On Sat, Feb 06, 2021 at 12:35:41PM +0100, Lars Ingebrigtsen wrote:
> Eli Zaretskii <eliz@gnu.org> writes:
> 
> "Logical" pixels was something that was introduced when people started
> making high-resolution screens.  In a 2x HiDPI scenario, the OS will
> report that the 1280 × 1024 is really a 640 x 512 screen, but if you
> give it an image that's 640x512 to display, it'll scale it up, using
> four physical pixels per logical pixel, and this will be blurry.
> 
> So you give it a 1280x1024 image if it's a logical 640x512 2x screen if
> you don't want blurriness.  :-/

One of the main problems I've had with trying to find a solution is to
work out what we want to actually happen.
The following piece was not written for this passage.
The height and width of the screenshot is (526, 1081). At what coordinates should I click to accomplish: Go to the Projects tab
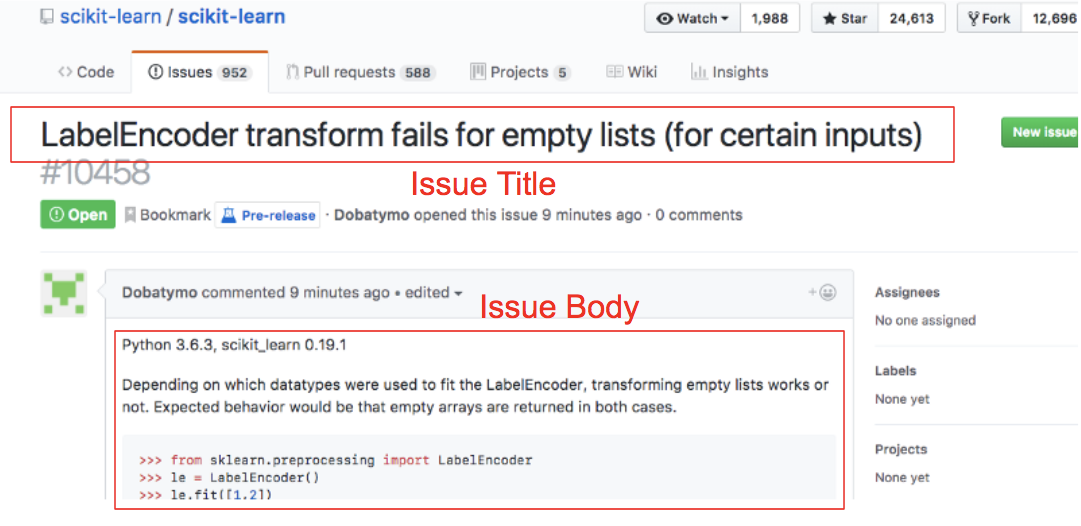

If I open an image on an emacs frame it makes sense that the image
should be displayed 1:1 with the physical pixels no matter what the
scale factor is.

If that frame is then moved to another display with a different scale
factor do we then resize the image according to the change in scale
factor (so it's still 1:1 with the physical pixels), or keep it the
same (logical) size?

I think we probably want to keep it the same (logical) size, so I
think we need to, as described elsewhere, expose the scale factor to
lisp so that create-image can calculate :scale rather than trying to
calculate it on-the-fly in C code.

We'll probably have to do more fiddling with SVGs though, since they
can define sizes in real-world units, like cm or inches, so the dpi
has to match the physical pixels, and if we move to a different screen
and regenerate the SVG the DPI will be different but the scale likely
won't be recalculated and the image will change size.

Perhaps we need to let lisp set the DPI for an SVG (and other scalable
image types) as well as the scale.

And this is further complicated by the fact macOS uses a "fake" DPI
that has no relation to physical pixel size at all!

And, of course, none of this will help when the lisp code doesn't use
create-image.

I hope this makes sense, I find this hard to describe.